[Opening RECORDS section]
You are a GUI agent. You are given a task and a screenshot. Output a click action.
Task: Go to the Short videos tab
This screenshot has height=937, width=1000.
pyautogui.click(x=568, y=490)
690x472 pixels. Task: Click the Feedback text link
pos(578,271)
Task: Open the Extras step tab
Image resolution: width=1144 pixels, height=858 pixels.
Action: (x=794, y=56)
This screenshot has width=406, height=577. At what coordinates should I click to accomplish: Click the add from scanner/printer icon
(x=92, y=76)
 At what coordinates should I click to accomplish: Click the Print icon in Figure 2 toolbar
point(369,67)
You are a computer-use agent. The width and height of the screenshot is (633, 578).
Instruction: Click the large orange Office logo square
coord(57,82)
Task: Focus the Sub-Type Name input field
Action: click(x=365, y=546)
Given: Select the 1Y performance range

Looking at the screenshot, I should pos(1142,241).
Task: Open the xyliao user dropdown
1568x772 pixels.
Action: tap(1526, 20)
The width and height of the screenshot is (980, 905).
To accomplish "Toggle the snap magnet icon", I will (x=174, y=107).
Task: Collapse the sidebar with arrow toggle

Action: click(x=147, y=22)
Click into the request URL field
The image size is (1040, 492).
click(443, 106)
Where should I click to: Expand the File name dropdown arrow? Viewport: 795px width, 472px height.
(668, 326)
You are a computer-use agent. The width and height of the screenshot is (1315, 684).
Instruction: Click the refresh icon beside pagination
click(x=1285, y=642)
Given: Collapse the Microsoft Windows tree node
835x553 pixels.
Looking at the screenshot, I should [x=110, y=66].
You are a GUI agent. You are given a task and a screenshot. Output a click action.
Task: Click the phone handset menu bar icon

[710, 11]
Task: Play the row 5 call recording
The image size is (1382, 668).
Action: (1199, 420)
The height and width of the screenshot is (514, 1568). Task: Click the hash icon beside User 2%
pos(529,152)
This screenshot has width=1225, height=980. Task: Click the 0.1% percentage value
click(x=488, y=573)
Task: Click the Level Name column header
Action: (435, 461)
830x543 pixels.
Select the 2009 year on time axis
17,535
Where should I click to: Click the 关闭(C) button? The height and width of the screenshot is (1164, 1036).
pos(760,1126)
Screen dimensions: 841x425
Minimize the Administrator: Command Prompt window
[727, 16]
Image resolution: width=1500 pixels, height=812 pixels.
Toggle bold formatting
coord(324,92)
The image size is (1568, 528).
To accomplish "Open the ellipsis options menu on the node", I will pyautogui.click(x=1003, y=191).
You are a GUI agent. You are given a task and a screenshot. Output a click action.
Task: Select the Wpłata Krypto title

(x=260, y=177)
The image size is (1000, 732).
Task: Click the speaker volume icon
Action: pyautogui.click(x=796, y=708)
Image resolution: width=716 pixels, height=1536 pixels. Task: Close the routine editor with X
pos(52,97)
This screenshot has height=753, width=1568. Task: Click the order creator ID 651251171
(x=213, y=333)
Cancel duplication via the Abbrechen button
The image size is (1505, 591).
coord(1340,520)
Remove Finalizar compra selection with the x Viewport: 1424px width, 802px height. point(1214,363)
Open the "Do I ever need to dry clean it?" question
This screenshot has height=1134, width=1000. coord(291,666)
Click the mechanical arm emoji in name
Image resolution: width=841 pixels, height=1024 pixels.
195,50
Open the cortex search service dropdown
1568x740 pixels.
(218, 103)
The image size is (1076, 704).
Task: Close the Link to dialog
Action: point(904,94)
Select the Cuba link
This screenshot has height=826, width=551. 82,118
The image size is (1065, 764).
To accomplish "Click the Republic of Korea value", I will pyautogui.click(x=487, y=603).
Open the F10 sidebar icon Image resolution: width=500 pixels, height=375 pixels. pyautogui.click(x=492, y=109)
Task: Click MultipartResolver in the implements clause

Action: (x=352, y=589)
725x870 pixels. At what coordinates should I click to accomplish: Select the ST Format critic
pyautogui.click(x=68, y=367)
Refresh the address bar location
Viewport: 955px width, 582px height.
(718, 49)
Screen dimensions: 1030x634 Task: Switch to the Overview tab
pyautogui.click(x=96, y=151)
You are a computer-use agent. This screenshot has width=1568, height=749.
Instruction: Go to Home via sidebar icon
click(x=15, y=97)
[Closing RECORDS section]
* **WHAT TO DO**
Every line above has to be restated word for word.

* **RESULT OF THIS TASK**
You are a GUI agent. You are given a task and a screenshot. Output a click action.
Task: Go to the Short videos tab
This screenshot has height=937, width=1000.
pyautogui.click(x=568, y=490)
690x472 pixels. Task: Click the Feedback text link
pos(578,271)
Task: Open the Extras step tab
Image resolution: width=1144 pixels, height=858 pixels.
Action: (x=794, y=56)
This screenshot has width=406, height=577. At what coordinates should I click to accomplish: Click the add from scanner/printer icon
(x=92, y=76)
 At what coordinates should I click to accomplish: Click the Print icon in Figure 2 toolbar
point(369,67)
You are a computer-use agent. The width and height of the screenshot is (633, 578).
Instruction: Click the large orange Office logo square
coord(57,82)
Task: Focus the Sub-Type Name input field
Action: click(x=365, y=546)
Given: Select the 1Y performance range

Looking at the screenshot, I should pos(1142,241).
Task: Open the xyliao user dropdown
1568x772 pixels.
Action: tap(1526, 20)
The width and height of the screenshot is (980, 905).
To accomplish "Toggle the snap magnet icon", I will (x=174, y=107).
Task: Collapse the sidebar with arrow toggle

Action: click(x=147, y=22)
Click into the request URL field
The image size is (1040, 492).
click(443, 106)
Where should I click to: Expand the File name dropdown arrow? Viewport: 795px width, 472px height.
(668, 326)
You are a computer-use agent. The width and height of the screenshot is (1315, 684).
Instruction: Click the refresh icon beside pagination
click(x=1285, y=642)
Given: Collapse the Microsoft Windows tree node
835x553 pixels.
Looking at the screenshot, I should [x=110, y=66].
You are a GUI agent. You are given a task and a screenshot. Output a click action.
Task: Click the phone handset menu bar icon

[710, 11]
Task: Play the row 5 call recording
The image size is (1382, 668).
Action: (1199, 420)
The height and width of the screenshot is (514, 1568). Task: Click the hash icon beside User 2%
pos(529,152)
This screenshot has width=1225, height=980. Task: Click the 0.1% percentage value
click(x=488, y=573)
Task: Click the Level Name column header
Action: (435, 461)
830x543 pixels.
Select the 2009 year on time axis
17,535
Where should I click to: Click the 关闭(C) button? The height and width of the screenshot is (1164, 1036).
pos(760,1126)
Screen dimensions: 841x425
Minimize the Administrator: Command Prompt window
[727, 16]
Image resolution: width=1500 pixels, height=812 pixels.
Toggle bold formatting
coord(324,92)
The image size is (1568, 528).
To accomplish "Open the ellipsis options menu on the node", I will pyautogui.click(x=1003, y=191).
You are a GUI agent. You are given a task and a screenshot. Output a click action.
Task: Select the Wpłata Krypto title

(x=260, y=177)
The image size is (1000, 732).
Task: Click the speaker volume icon
Action: pyautogui.click(x=796, y=708)
Image resolution: width=716 pixels, height=1536 pixels. Task: Close the routine editor with X
pos(52,97)
This screenshot has height=753, width=1568. Task: Click the order creator ID 651251171
(x=213, y=333)
Cancel duplication via the Abbrechen button
The image size is (1505, 591).
coord(1340,520)
Remove Finalizar compra selection with the x Viewport: 1424px width, 802px height. point(1214,363)
Open the "Do I ever need to dry clean it?" question
This screenshot has height=1134, width=1000. coord(291,666)
Click the mechanical arm emoji in name
Image resolution: width=841 pixels, height=1024 pixels.
195,50
Open the cortex search service dropdown
1568x740 pixels.
(218, 103)
The image size is (1076, 704).
Task: Close the Link to dialog
Action: point(904,94)
Select the Cuba link
This screenshot has height=826, width=551. 82,118
The image size is (1065, 764).
To accomplish "Click the Republic of Korea value", I will pyautogui.click(x=487, y=603).
Open the F10 sidebar icon Image resolution: width=500 pixels, height=375 pixels. pyautogui.click(x=492, y=109)
Task: Click MultipartResolver in the implements clause

Action: (x=352, y=589)
725x870 pixels. At what coordinates should I click to accomplish: Select the ST Format critic
pyautogui.click(x=68, y=367)
Refresh the address bar location
Viewport: 955px width, 582px height.
(718, 49)
Screen dimensions: 1030x634 Task: Switch to the Overview tab
pyautogui.click(x=96, y=151)
You are a computer-use agent. This screenshot has width=1568, height=749.
Instruction: Go to Home via sidebar icon
click(x=15, y=97)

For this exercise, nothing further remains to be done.